Fortune's Deena Shanker reported last week that beef cattle feedlot operators have been stung by the refusal of Tyson and Cargill to accept cattle at their slaughterhouses doped up with the growth promoting drug Zilmax (a drug similar to ractopamine), after reports that it caused cattle to arrive at slaughterhouses "hoofless" and in severe pain. These major meat processors made the right choice in looking at the effects of Zilmax on the animals. But, as Fortune, notes, "Zilmax's exit from the U.S. market did not spell the end of cattle-growth drugs. It simply led to renewed interest in" ractopamine. That is, cattle producers are now substituting a drug that the Food and Drug Administration reports has already been linked to nearly a quarter million adverse events in pigs -- more than any other animal drug.

Its effects on human health are uncertain -- the drug's safety assessment involved just one human study, of six healthy young men, one of whom dropped out after his heart began racing and pounding abnormally. But in America, ractopamine is legal and administered to an estimated 60 to 80 percent of American pigs, with residues often finding their way into supermarket pork.
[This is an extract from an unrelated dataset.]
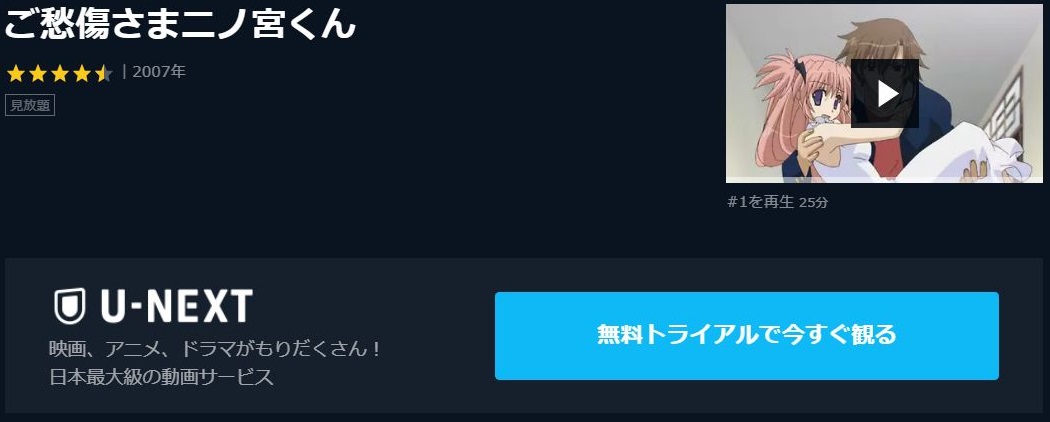
Task: Select the second gold rating star
Action: (38, 73)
The meat industry's fanatical devotion to a drug that boosts growth rates at the cost of all other concerns -- animal welfare, the environment, and perhaps even human health -- only makes sense when you consider the industry's mindset. For factory farmers, there's always been one frustrating limit to their ability to ramp up meat production while slashing costs: the animal's natural biology. They cut corners and take dramatic steps in a never-ending quest for greater yield and profits: shutting some animals indoors, jamming them into immobilizing crates and cages, and denying the vast majority of animals used in agriculture any protections under the Humane Methods of Slaughter Act. But still, animals -- stubborn natural creations that they are -- continue to act, well, like animals.
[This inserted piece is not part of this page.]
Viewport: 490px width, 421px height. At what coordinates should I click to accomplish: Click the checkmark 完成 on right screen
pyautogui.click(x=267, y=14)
Of course, factory farmers have found some solutions to the frustrating inefficiencies of nature. The poultry industry has bred chickens who grow over six times faster than they did 70 years ago (if we bred children that much faster, they'd weigh 500 pounds by their 10th birthday). And at the U.S. Meat Animal Research Center, The New York Times recently exposed researchers breeding cows to unnaturally deliver twins and triplets, lambs to survive with maternal deprivation, and pigs to birth litters of up to 14 piglets, causing some to be crushed alive -- all in the name of the Holy Grail of "agricultural efficiency."
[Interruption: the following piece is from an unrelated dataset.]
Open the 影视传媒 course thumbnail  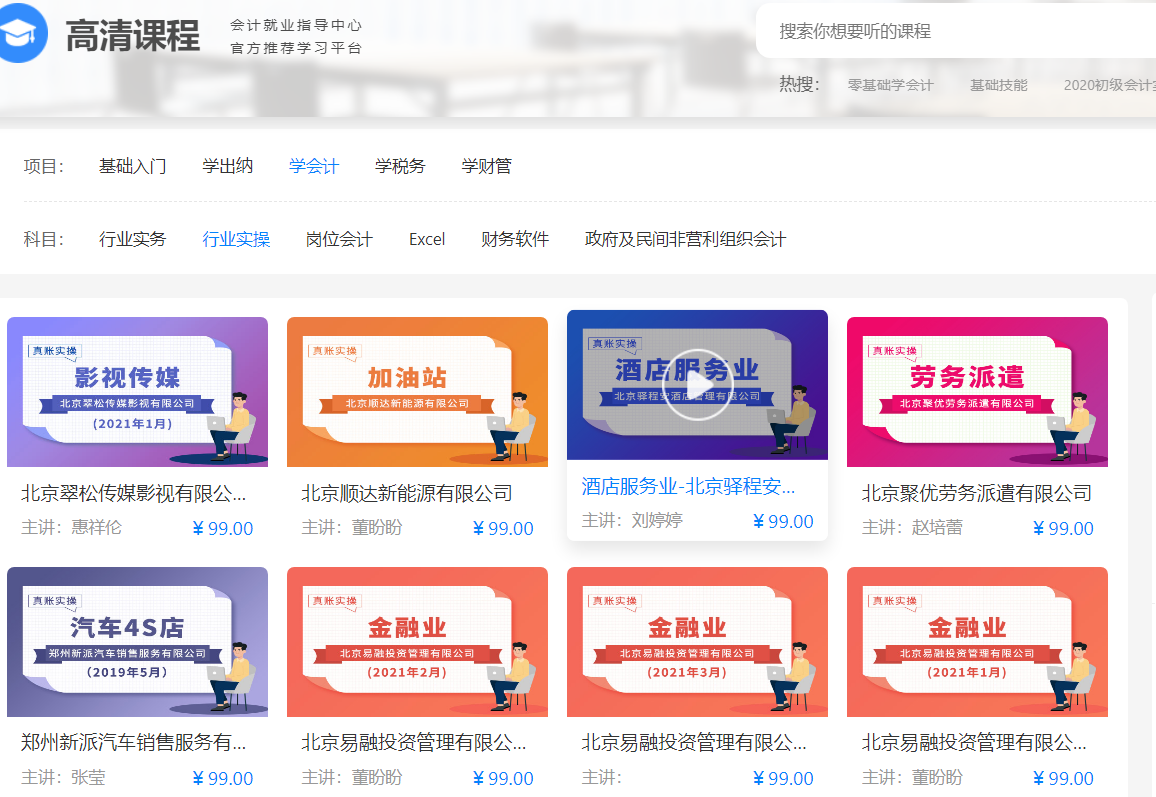pyautogui.click(x=136, y=391)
But ractopamine allows factory farmers to achieve faster growth rates through yet one more pathway -- a biochemical one. It bypasses the animal's normal biological limits by causing them to rapidly gain more weight even as they eat less feed. Never mind that it also ramps up the animal's stress hormones and heart rates and makes pigs more likely to collapse and become "downers," no longer able to walk. Last November we joined with other public interest groups to sue the FDA over its repeated, reflexive approval of animal drugs containing ractopamine. The FDA has repeatedly approved ractopamine drugs based on pro forma assurances from the drug's sponsors, and U.S. trade negotiators have even lobbied other nations to stop regulating ractopamine.

For all the right reasons, Tyson and other major processors said "no" to Zilmax. According to Fortune, "in a March 2014 report from Texas Tech University and Kansas State University looking at a dataset of 722,704 cattle across nine feedlots, researchers found 'the incidence of death was 80 percent greater in animals administered [zilpaterol, the active ingredient in Zilmax] than the comparative control cohort.'" It's time for the whole of the meat industry -- cattle, pigs, turkeys, and others -- to say "no" to ractopamine, too. If their rhetoric about concern for animal welfare means anything, it should mean an end to doping animals with a drug that has no claimed animal welfare benefits -- and many documented harms. Consumers should stop buying pork, beef, and turkey from factory farming interests that can't even bring themselves to pull a drug that most of the world's farmers, and the nations that represent them, have abandoned.

This blog post first appeared on Wayne Pacelle's blog, A Humane Nation.